ÉNONCÉ A
Répondez, s'il vous plaît, à ces questions sur le texte consacré au film Les Recrues :
(i) Avec qui Bernardo Bertolucci a-t-il écrit le scénario ?
(ii) Où le corps de la prostituée est-il retrouvé ?
(iii) Comment s'appelle l'usurière qui entretient « Le Calife » ?
ÉNONCÉ B
Poursuivez le texte consacré au film Les Recrues après sa dernière phrase.

TEXTE DE LA PAGE

Les Recrues

Les Recrues

Titre original La commare secca
Réalisation Bernardo Bertolucci
Scénario Bernardo Bertolucci
Sergio Citti, d'après Pier Paolo Pasolini
Acteurs principaux

Francesco Ruiu
Giancarlo De Rosa
Silvio Laurenzi
Vincenzo Ciccora

Sociétés de production Compagnia Cinematografica Cervi
Cineriz
Pays de production Italie
Genre Drame
Durée 88 minutes
Sortie 1962

Pour plus de détails, voir Fiche technique et Distribution.

Les Recrues (La commare secca) est un film italien réalisé par Bernardo Bertolucci, sorti en 1962.

La trame narrative est très semblable à celle du film Rashomon d'Akira Kurosawa, bien que dans une interview, Bertolucci nie avoir vu le film à cette époque.

Synopsis

À Rome, en 1960, le corps d'une prostituée est retrouvé sur les rives du Tibre. Un commissaire (qu'on n'entendra qu'en voix off) interroge les hommes qui ont été vus le soir du crime dans le parc où la femme exerçait son métier et chacun fait son propre récit sur la façon dont ils ont passé cette journée et se sont retrouvés à cet endroit le soir.

D'abord un garçon surnommé « Canticchia » prétend être passé par le parc en revenant d’un entretien pour un travail ; en réalité, cet après-midi-là, il s’adonnait avec deux acolytes (Nino et "le maire") à de menus larcins en volant des couples venus flirter au parc.

Ensuite « Le Calife », déjà bien connu de la police pour des précédents méfaits, prétend avoir passé la journée tranquillement en compagnie de sa petite amie Serenella ; en réalité, il est entretenu par Esperia, une femme qui est usurière et avec laquelle il va se quereller.

Le jeune soldat Teodoro a erré toute la journée dans la grande ville et, assis sur un banc dans le parc pour se reposer, s’est simplement endormi, sans se rendre compte de ce qui se passait autour de lui.

L’excentrique Natalino esquive les questions et accuse deux garçons vus dans le parc, Francolicchio et Pipito. Ceux-ci ont passé la journée en compagnie de deux filles (Domenica et Milly) et sont convenus de les rencontrer le lendemain pour déjeuner ensemble, mais n'ayant pas l’argent pour les inviter, ils approcheront le soir, dans le parc, un homosexuel qu'ils vont voler.

DONNÉES FOURNIES
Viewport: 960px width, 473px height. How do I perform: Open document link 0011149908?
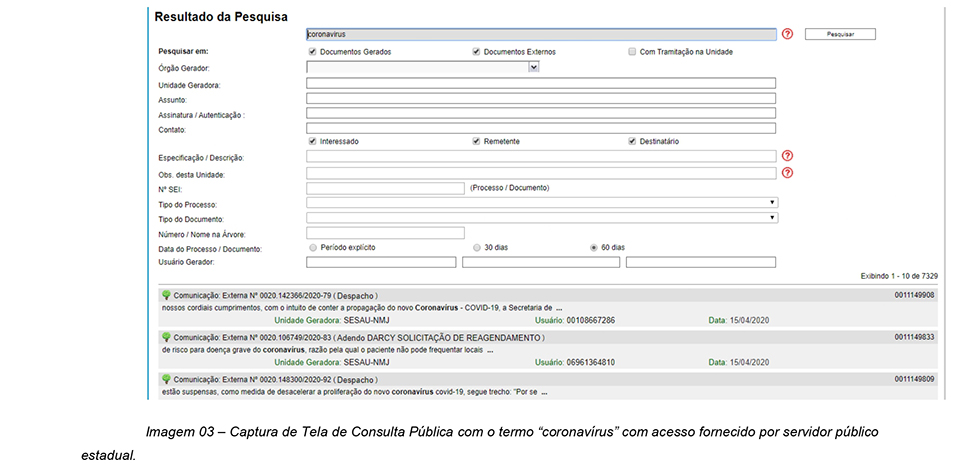tap(914, 295)
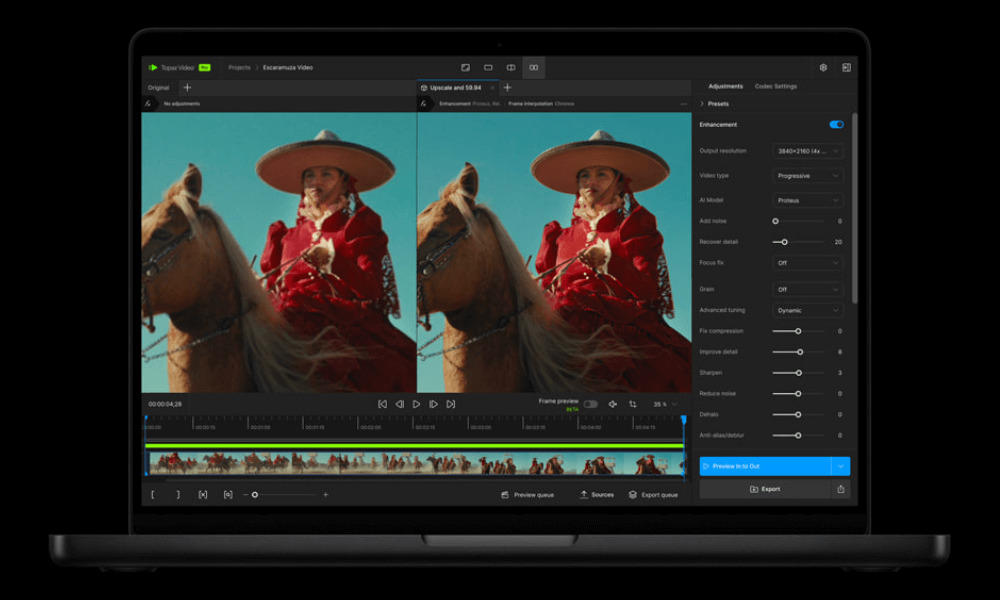Enable the Frame preview switch
The image size is (1000, 600).
click(590, 404)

RÉPONSE A
(i) Avec Sergio Citti.
(ii) Sur les rives du Tibre, à Rome.
(iii) Esperia.

RÉPONSE B
Cependant, un seul des deux garçons pourra raconter ce qui s’est passé car, lorsque la police s’est présentée dans leur village pour recueillir leur témoignage, ils se sont instinctivement enfuis, convaincus qu’ils étaient recherchés pour le vol, et l’un des deux s’est noyé dans la rivière.

Enfin, c’est la déposition de l'homosexuel victime du vol qui s’avèrera fondamentale pour résoudre l’enquête, car il a été témoin oculaire du meurtre, et il reconnaîtra l'assassin.

Fiche technique

Distribution

Tous les acteurs du film sont non professionnels. Par ordre d'apparition :

  • Francesco Ruiu : Eugiano Maialetti dit "Canticchia"
  • Giancarlo De Rosa : Nino
  • Vincenzo Ciccora : "le maire"
  • Alfredo Leggi : Felipe Bostelli dit "le calife"
  • Carlotta Barilli : Serenella
  • Gabriella Giorgelli : Esperia
  • Santina Lisio : Anita, mère d'Esperia
  • Ada Peragostini : Maria
  • Clorinda Celani : Soraya
  • Allen Midgette : Teodoro Cosentino, le soldat
  • Wanda Rocci : la prostituée
  • Renato Troiani : Natalino
  • Marisa Solinas : Bruna
  • Alvaro D'Ercole : Francolicchio
  • Romano Labate : Pipito
  • Emy Rocci : Domenica
  • Lorenza Benedetti : Milly
  • Erina Torelli : Mariella
  • Silvio Laurenzi : l'homosexuel
  • Gianni Bonagura : le commissaire (voix)
  • Elena Fontana (non créditée)
  • Maria Fontana (non créditée)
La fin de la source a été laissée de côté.